The legislation was “pending” at the beginning of filing season and is still pending, while court decisions called into question the Corporate Transparency Act, which, although not a tax issue, is front and center for many accountants that deal with small businesses which come under the purview of the act’s beneficial ownership information reporting requirements. 

Accountants are hesitant to become involved with questions regarding BOI reporting; depending on the jurisdiction they may be charged with practicing law without a license, since they are called on to interpret definitions under the act as to beneficial ownership. Despite this, they routinely are expected to interpret the complexities of the Internal Revenue Code and have done so for decades without the benefit of a law degree. Add to this the fact that their professional liability insurance may or may not protect them — again, depending on the jurisdiction in which charges might be brought against them. 

The American Institute of CPAs, in a letter dated April 3, 2024, to Treasury Secretary Janet Yellen and the director of the Treasury’s Financial Crimes Enforcement Network, Andrea Gacki, voiced its concern that small businesses will be caught off guard with the new filing requirement, and failure to file could result in steep civil and criminal penalties.

1040 forms

“The recent NSBA v. Yellen court case which found the Corporate Transparency Act to be unconstitutional has only compounded confusion, with most entities believing they no longer have a furling requirement,” said the letter.

○ ○ ○ ○

JOB:
Pick up the article on accountants and beneficial ownership reporting after its final sentence and keep writing. The material that comes next has no connection to the article on beneficial ownership reporting.

(Data for locating words and elements)

○ ○ ○ ○

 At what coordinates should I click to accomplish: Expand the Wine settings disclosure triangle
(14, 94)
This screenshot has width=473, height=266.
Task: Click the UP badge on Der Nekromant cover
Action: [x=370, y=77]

○ ○ ○ ○

RESULT OF THIS TASK:
“Based on these strong concerns,” the letter continued, “we ask that you suspend all enforcement actions until one year after the conclusion of all court cases related to NSBA v. Yellen, and further believe that FinCEN should take no retroactive enforcement for non-compliance during this time. The portal can remain open, and small businesses may voluntarily report BOI, but no small business should be compelled to file nor should any small business face enforcement for failure to comply until after the courts have worked through this complex case.”

Failure to address the situation will lead to “rampant noncompliance” in the small-business sector, according to Roger Harris, president of Padgett Business Services. “And it will not help us catch money launderers or child traffickers.”

Still in limbo

Still pending is the Tax Relief for American Families and Workers Act of 2024, which passed in the House. It contains taxpayer-favorable alterations to the Child Tax Credit and a trio of lapsed business provisions: bonus depreciation, research and experimental expenditures, and the business interest deduction limitation, and is awaiting action in the Senate. The general feeling is that the TRAFWA will be “pending” all the way through the November elections, but will eventually pass in one form or another.

Depending on the client, this could be a pretty significant delay, according to Ryan Losi, executive vice president of Virginia-based CPA firm Piascik.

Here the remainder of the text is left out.